The next day I was told that single answer was what got me the job.

Now, keep in mind, this was 1999 - well before things went off the deep end in Silicon Valley. Apple was still rising as a juggernaut of innovation and the world was full of promise for those who could be creative. So I think the question was legitimate.

These days, if I were asked something like this I’d probably politely decline the interview and leave unless it was a job or company I was particularly sweet on. And even then I might ditch.

I routinely turn down “coding challenges” or “exercises”. These days most of the idiots trying to look smart with weird questions fail pretty hard. And I’ve seen too many “coding challenges” judged by incompetent idiots (and pajeets).

[–] 1 pt

Or they give you a problem they can’t solve, get smart folks to solve it, then never hire anyone.

When they ask stupid shit, return a question like “so how much fuel is needed in a small airplane to give a pound of flesh to the IRS”

Or “do you ever wonder how much fuel was in killdozer, and why Marvin didn’t blow the whole thing up”

[–] 5 pts

Yeah I was once asked to do a data challenge. And the prompt was literally “Tell us everything about this data.”

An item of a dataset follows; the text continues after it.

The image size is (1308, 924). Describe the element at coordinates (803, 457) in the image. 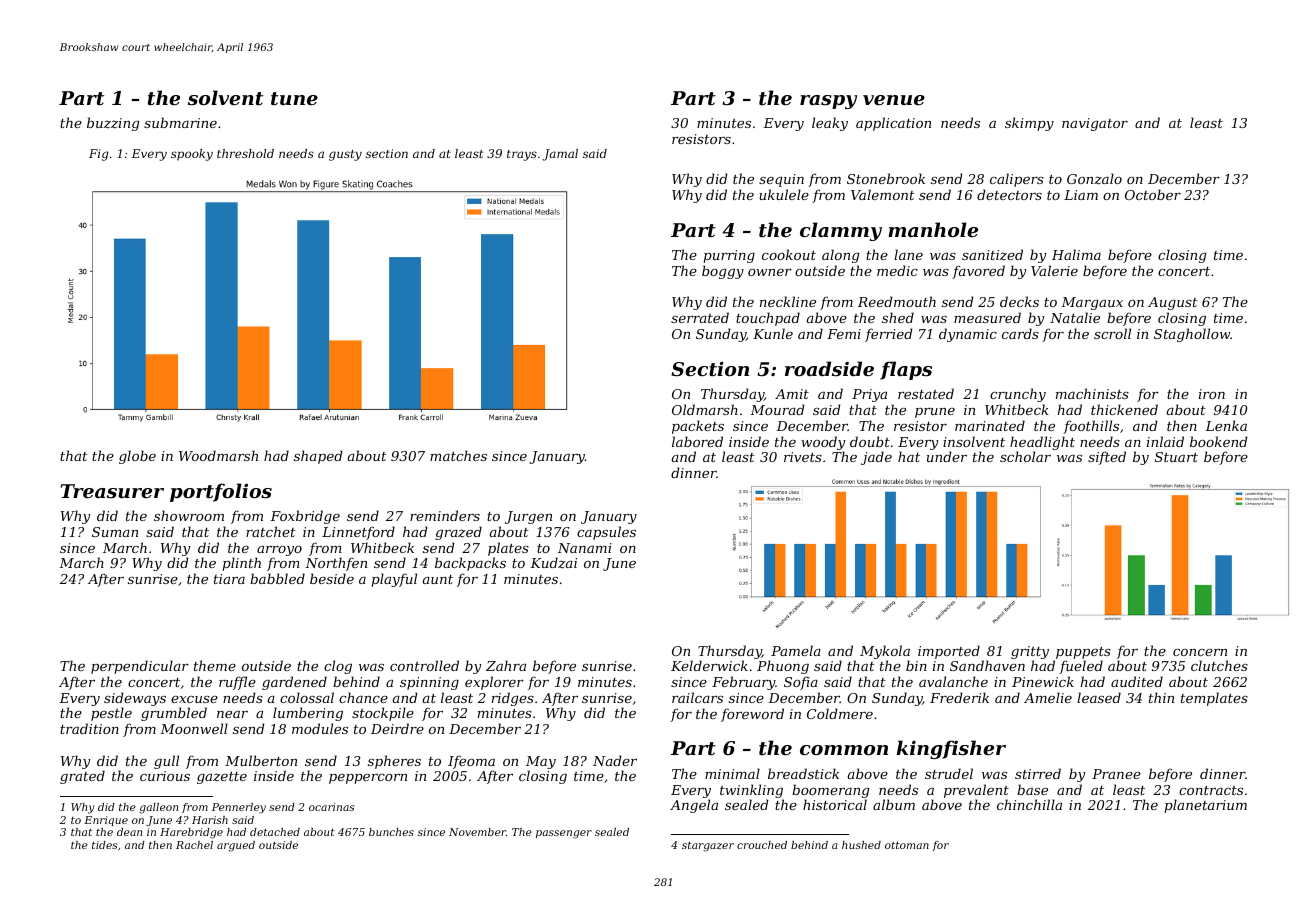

So I glossed over the easy stuff (number of rows, groupings, all that stupid shit a pajeet would be so proud of). And in my answer I told them that. Then I wrote a custom data analysis engine and pushed the data through it and what did I find? Patterns. Distinct patterns.

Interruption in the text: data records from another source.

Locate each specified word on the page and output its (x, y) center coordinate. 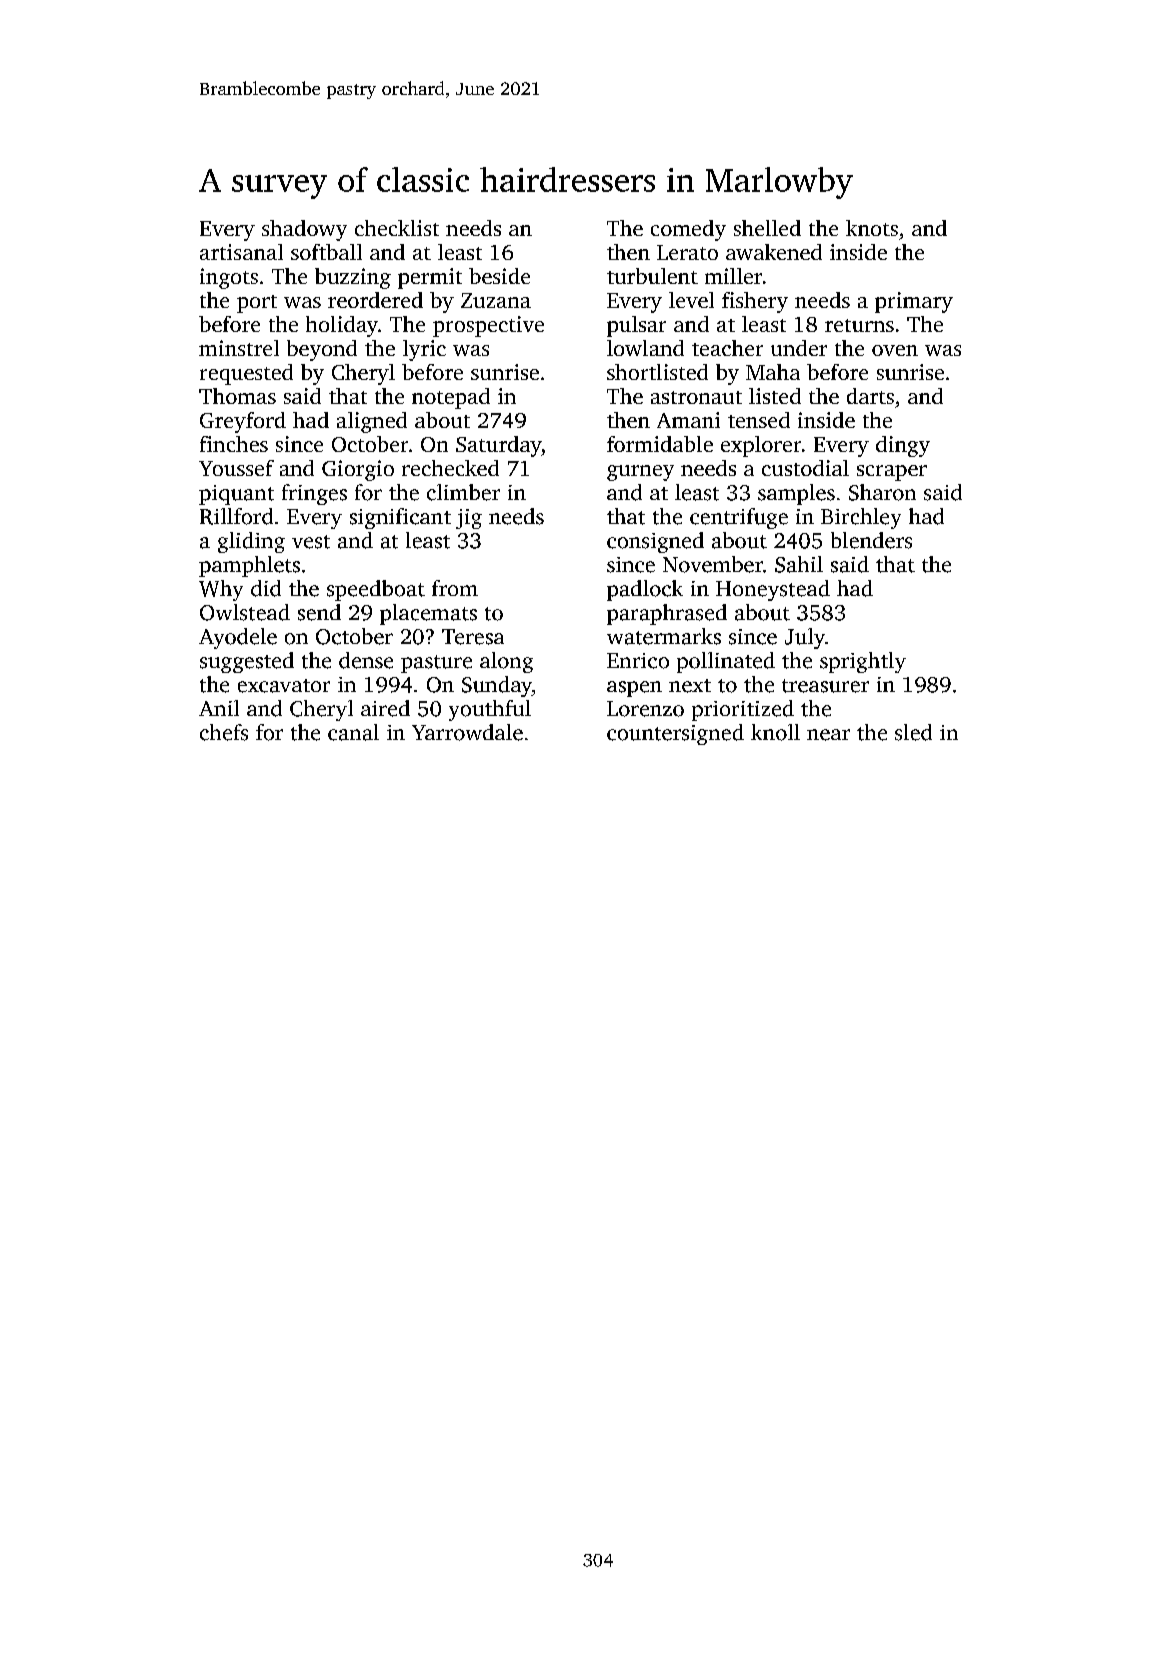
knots (872, 228)
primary (914, 302)
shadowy (304, 230)
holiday (342, 326)
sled (913, 732)
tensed (759, 420)
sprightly (863, 662)
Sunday (497, 686)
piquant (236, 495)
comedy (688, 230)
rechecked (450, 468)
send (319, 612)
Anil (219, 708)
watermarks (664, 636)
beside (499, 276)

In my answer after telling them a few basics and saying I wasn’t going to focus on that, I wrote a fucking essay (complete with tables as examples) on the patterns I found. Then I submitted my answer.

The idiots let some low level data girl go over my answer. And she admitted in front of me she didn’t understand it. Then she stated she didn’t think I answered the question because I didn’t go in to all the low level pajeet shit. I look at her across the Zoom meeting, with her boss right there (the guy with whom I had good rapport and I thought would be reviewing my answer) and I say “I call that out in my answer and dispense with it as that stuff is too easy for what you want.” Her boss visibly turned green.

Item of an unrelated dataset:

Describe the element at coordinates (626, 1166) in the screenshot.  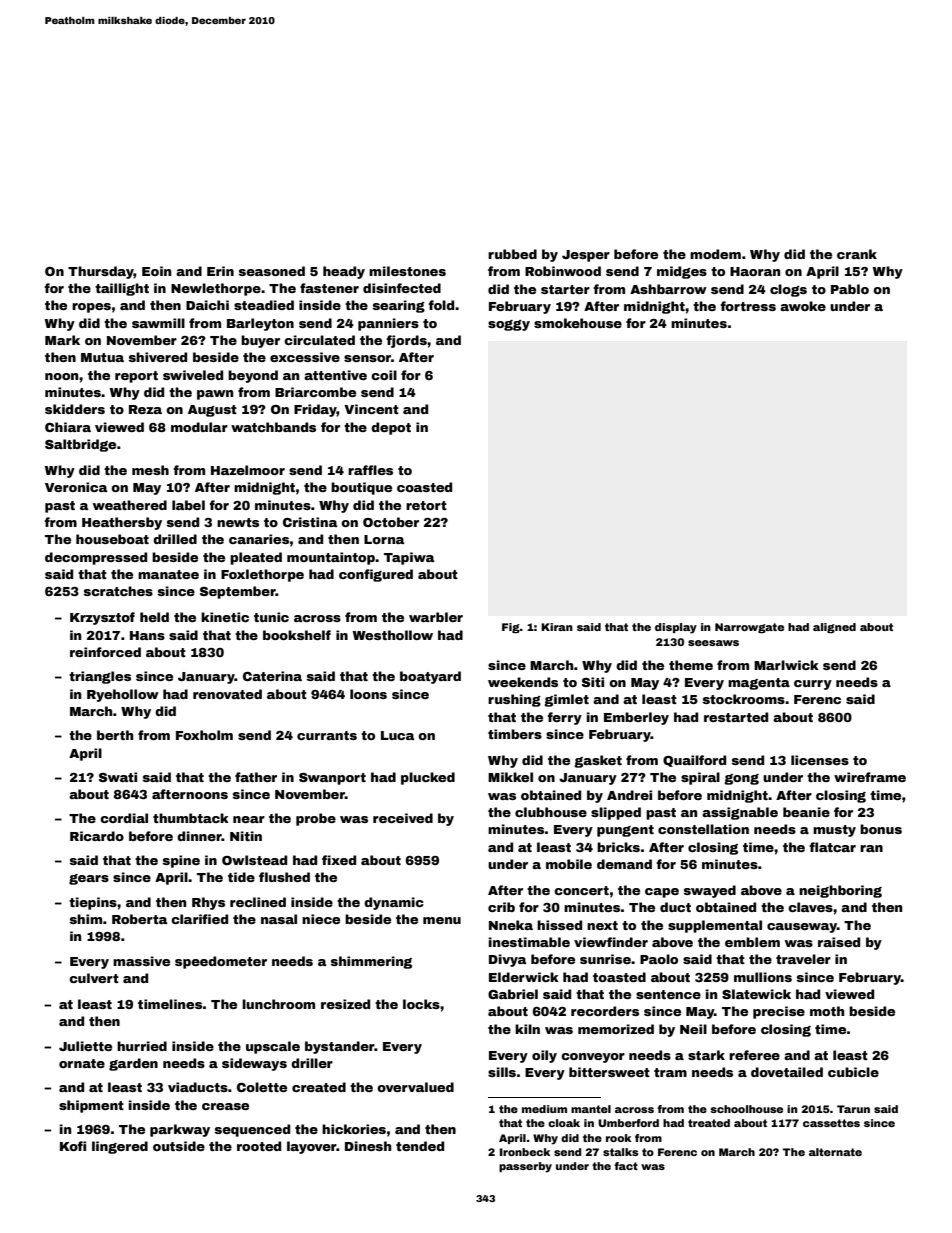
I see `fact` at that location.
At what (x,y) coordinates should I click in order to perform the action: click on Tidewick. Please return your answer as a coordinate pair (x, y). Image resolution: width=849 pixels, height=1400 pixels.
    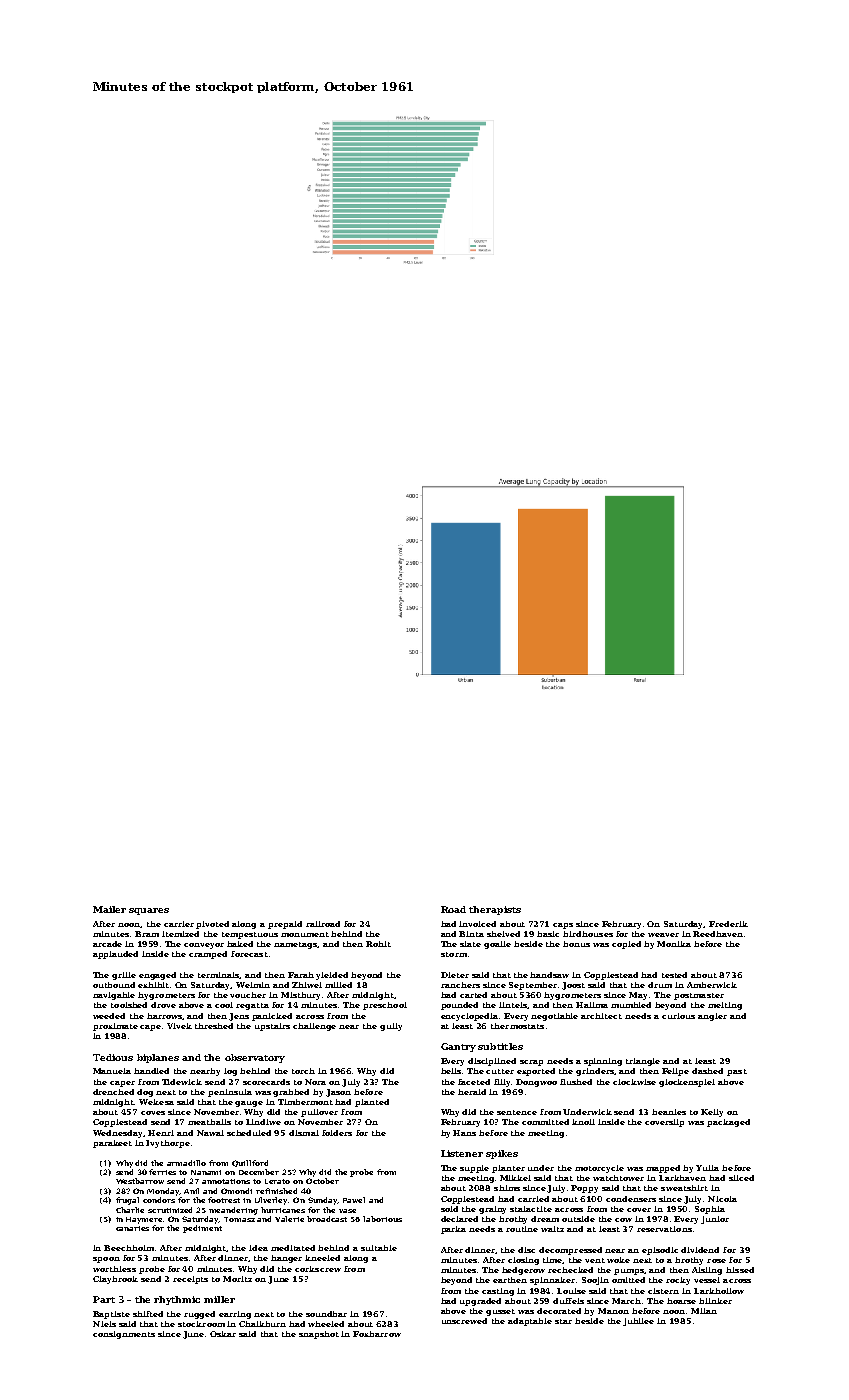
    Looking at the image, I should click on (182, 1082).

Then I start explaining the patterns in the test data. The boss stops me. Uhh… it’s not test data. It’s real data. Real customer data. And there are patterns? Yes they are. He looks at my conclusion for a moment and turns a shade greener.

They didn’t hire me. But a friend in the inside told me later my data analysis fucked up a lot of shit in that company. Things started going downhill for them. My friend quit and it wasn’t long thereafter the company basically folded and was fire-saled.

This is one big reason I don’t do “coding challenges” or “exercises”. I’ve had other similar experiences. Fuck it. They can look at the code I’ve published.

[–] 2 pts

I've had a few of those people I knew on the inside give me info later. Every single time the company is FUBAR'd to the point where the acronym really doesn't describe the internals at all.

I also read that your company example was fire-salad, for some reason. I like that better.

[–] 1 pt

Exactly. “I’m sorry your jeet mind lacks the ability to see the patterns I can recognize, you should likely spear cow shit on yourself and cover this place in cow urine. That will likely help, I’ll go work for a company that’s not run by neophyte fucks suck as your self.” End zoom meeting yes/no YES

[–] 1 pt

I had one interview where they submitted a 'code challenge' to me a day before and had me solve and submit it for the interview. Day of the interview they asked me what I did there and why. I didn't get that job, though the code was sound. I have no doubt that code is running in production right now.